The Science Journal of the American Association for Respiratory Care

2004 OPEN FORUM Abstracts


Denise Willis, RRT-NPS, Robert Warren, MD. Arkansas Children's Hospital, Little Rock, AR.

Introduction: Lissencephaly is a rare disorder characterized by an absence or incomplete development of the convolutions of the brain. Patients with Lissencephaly exhibit symptoms very similar to those with cerebral palsy such as hypotonia, severe developmental delay, swallowing difficulties, seizures and spasticity. Respiratory symptoms may not occur early on but develop slowly as muscle weakness increases leading to an ineffective cough effort. Recurrent pneumonia often occurs as a result of chronic aspiration of secretions. Respiratory intervention of patients with Lissencephaly plays an important role in the management of their disease process.

Case Summary:
We report the respiratory care management plan and outcomes of 3 patients with Lissencephaly followed in our clinic.

Patient A
is 1 year old and was diagnosed with Lissencephaly at birth. He has a history of seizures beginning at 4 months. A Nissen fundoplication and gastrostomy button (g-button) was performed at 8 months of age due to reflux and failure to thrive. He presented to the pulmonary clinic for an initial evaluation at 16 months of age with a history of chronic cough and congestion. He exhibited hypotonia and an ineffective cough as well as infiltrates on chest x-ray in the right middle lobe (RML). The patient’s mother was instructed to perform hyperinflation aerosol therapy with albuterol and phenylephrine followed by manual CPT to the RML and to the right and left lower lobes 2-4 times daily. A portable suction machine with a yankeur was also ordered for home use and recommendations for glycopyrrolate dosing were given. Two months after the initial clinic visit, his mother reports that he is doing better and his chest sounds much better than before. Glycopyrrolate is administered BID.

Patient B
is an 8 year old female diagnosed at 3 months of age with Lissencephaly. She has a history of seizures beginning at age 3 months and questionable asthma. A Nissen and g-button were performed at 2 years of age. She was seen initially in the pulmonary clinic at 7 years old for increasing respiratory symptoms, recurrent pneumonia, and an oxygen requirement. Current home therapy included vest treatments 2-3 times daily, budesonide, albuterol, dornase alpha, and glycopyrrolate. A mechanical insufflator-exsufflator (MI-E) device was ordered due to inadequate cough. Bi-level ventilation was initiated during a hospitalization 3 months after the initial pulmonary visit due to atelectasis and an increased work of breathing. Inhaled tobramycin was begun at a subsequent hospitalization and is now cycled every 28 days. She has not required hospitalization for 8 months now and has been stable although the need for supplemental oxygen still remains.

Patient C
is a 6 year old male diagnosed with Lissencephaly at 4 months of age. He appeared to have normal development up until then. Additional diagnoses include seizures and laryngotracheomalacia. A Nissen and g-button were performed at 14 months of age due to chronic aspiration. He received a pulmonary consult during this hospitalization and albuterol and phenylephrine were begun. Manual CPT was also being done. Glycopyrrolate was started around 14-16 months. He was admitted again at 18 months of age for respiratory distress and pneumonia and remained stable until admission was required again at 6 years for pneumonia. An MI-E device was ordered and obtained at 3.5 years of age.

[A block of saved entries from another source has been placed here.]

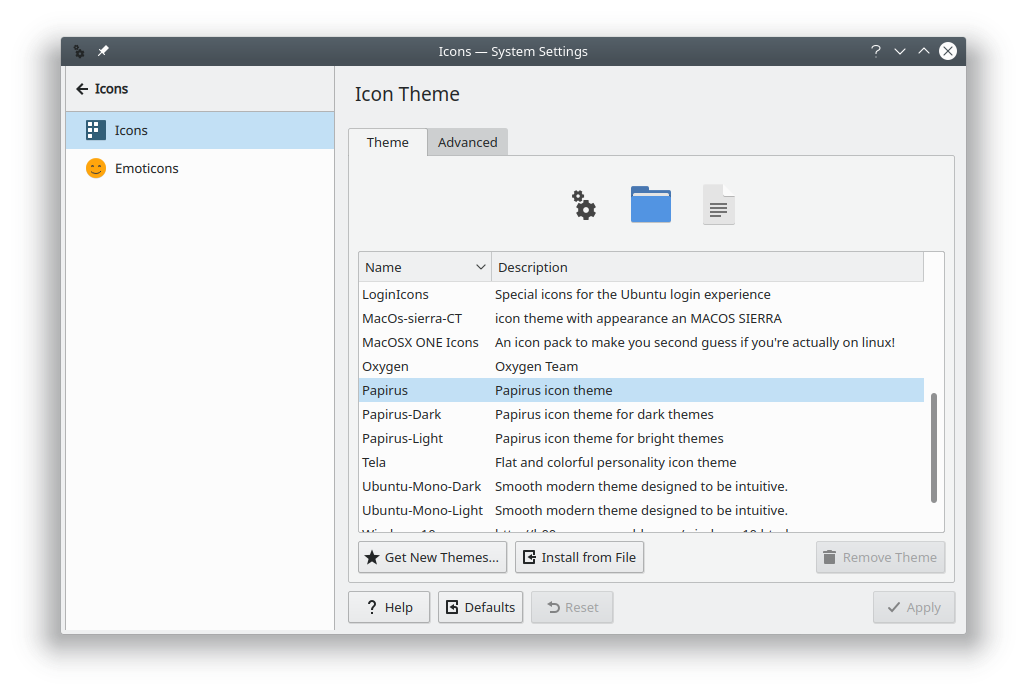Switch to the Advanced tab
1027x695 pixels.
tap(467, 142)
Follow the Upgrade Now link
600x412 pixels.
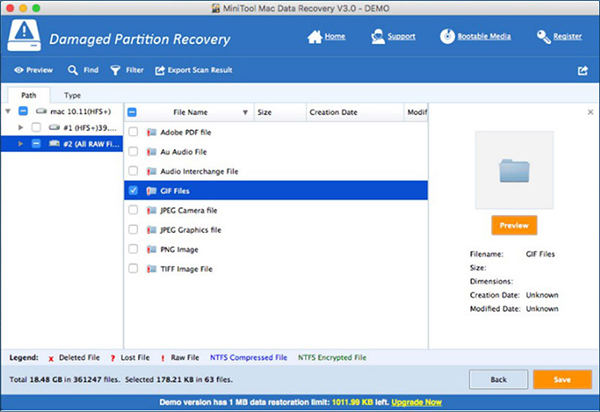click(x=416, y=402)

Control of secretions may be the most important component in the respiratory care plan of patients with Lissencephaly. Increased seizure activity seems to play a role in acute respiratory illnesses. We practice a step wise approach in managing secretions through the use of: 1. Oral medications; 2. Aerosol therapy; 3. Airway clearance techniques; 4. Mechanical devices. Lissencephaly is just one of many neurodisability type conditions that eventually require pulmonary management. We are presently in the process of developing a database for technology dependent children. This database will assist in determining the efficacy of current treatment regimens and lead to the development of a protocol for respiratory treatments for patients with Lissencephaly and other neurodisability type diseases.